Each of the four provinces — Punjab, Sindh,Khyber Pakhtunkhwa (North-West Frontier Province, NWFP), and Balochistan — has a Chief Minister and provincial assembly. The Northern Areas (with Azad Kashmir) are administered by the federal government but enjoy considerable autonomy. The same was true with the Federally Administered Tribal Areas (FATA) but that was made part of Khyber Pakhtunkhwa relatively recently. The cabinet, National Security Council, and governors serve at the president's discretion. [Source: Countries of the World and Their Leaders Yearbook 2009, Gale]
Pakistan’s four provinces have deep historic roots and linguistic and cultural elements that distinguish and separate them. The provinces, in order of population size, are Punjab (with Lahore), Sindh (with Karachi), Northwest Frontier Province (with Peshawar), and Balochistan (with Quetta). Balochistanis the largest in area. Under the 1973 constitution, provinces have popularly elected provincial assemblies and a governor appointed by the president. The senior administrative officer of each province is the chief secretary. [Source: “Worldmark Encyclopedia of Nations”, Thomson Gale, 2007]
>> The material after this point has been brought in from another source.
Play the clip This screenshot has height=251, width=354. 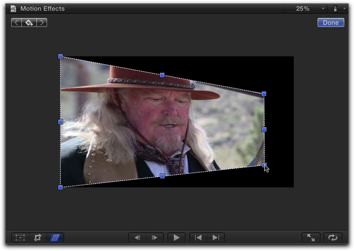pos(177,238)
According to the “Worldmark Encyclopedia of Nations”: “Each province is divided administratively into divisions headed by commissioners who, like the chief secretary and the secretaries of provincial ministries, are senior members of the Pakistan Civil Service (CSP). Divisions are further subdivided into districts headed (depending on local usage) by deputy commissioners, district officers, or collectors, also members of the CSP, who manage development funds, collect the revenues, supervise the police, adjudicate disputes, administer justice, and interface with the elected councils at the local level which have limited taxing authority, decide on priorities for local development programs, and try certain local legal cases.”
Administrative Divisions of Pakistan
Administrative divisions of Pakistan: four provinces: 1) Balochistan, 2)Khyber Pakhtunkhwa (North-West Frontier Province, NWFP), 3) Punjab, 4. Sindh. There are also two Pakistan-administered areas (Azad Kashmir and Gilgit-Baltistan) and one capital territory (Islamabad Capital Territory). Provinces are divided into commissar’s divisions and they in turn are divided into districts, which are divided into tehsils (townships). [Source: CIA World Factbook, 2020]
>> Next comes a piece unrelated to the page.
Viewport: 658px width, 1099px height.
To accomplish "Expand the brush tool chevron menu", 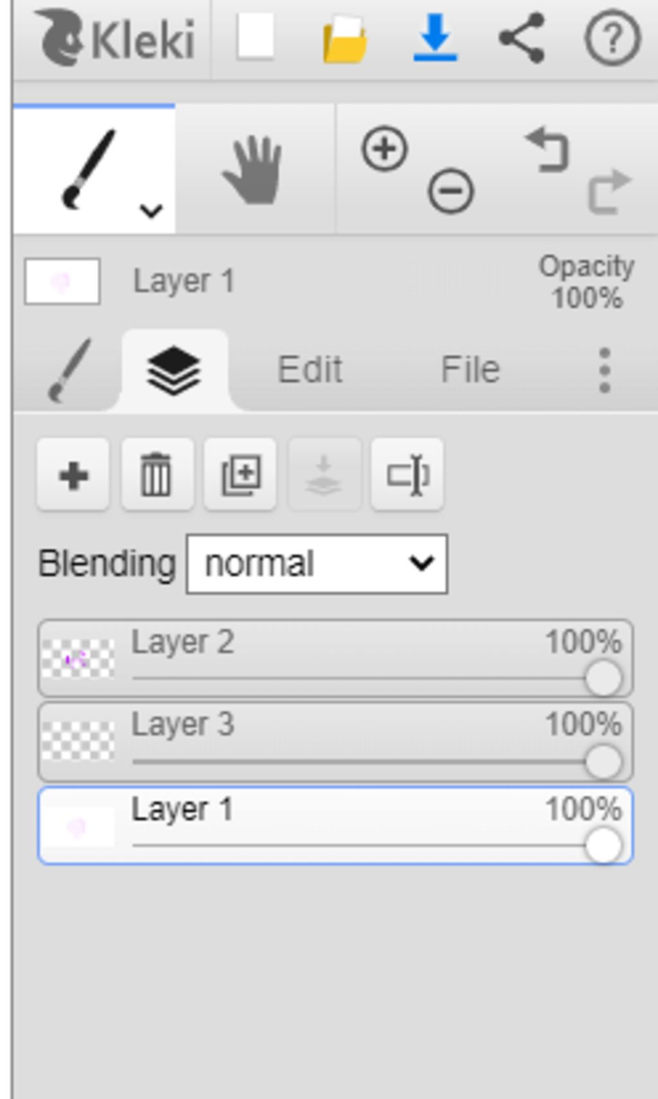I will click(x=151, y=210).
Khyber Pakhtunkhwa and the Islamabad Capital Territory, which consists of the capital city of Islamabad, are under the jurisdiction of the federal government. Federally Administered Tribal Areas (FATA) was a former semi-autonomous tribal region in northwestern Pakistan that existed from 1947 until being merged with neighboring province Khyber Pakhtunkhwa in 2018. It consisted of seven tribal agencies (districts) ---- Bajaur, Mohmand, Khyber, Kurram, Orakzai, North Waziristan, and South Waziristan — and six frontier regions.
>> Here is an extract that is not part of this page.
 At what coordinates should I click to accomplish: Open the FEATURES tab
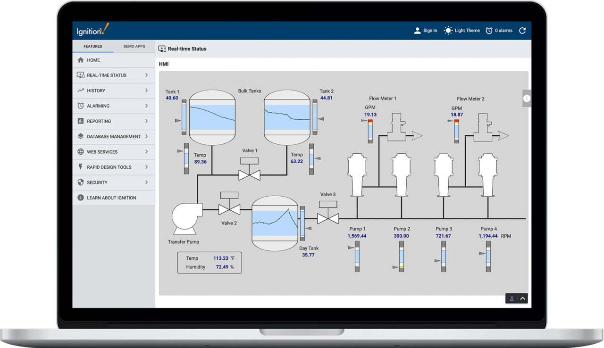[93, 46]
The Northern Areas — Azad Kashmir and Gilgit-Baltistan — are administered as a de facto “Union Territory” and are treated as an integral part of Pakistan. The Pakistani-administered portion of the disputed Jammu and Kashmir region includes Azad Kashmir, a separate and autonomous government that maintains strong ties to Pakistan.
Pakistan has numerous federally administered areas. Provincial boundaries correspond with areas of numerically dominant linguistic groups, and provinces are divided into a total of 26 divisions that are further subdivided into 101 districts. Federally administered areas include the the western third of Jammu and Kashmir, although Kashmir’s status is contested by India. [Source: Library of Congress, February 2005 **]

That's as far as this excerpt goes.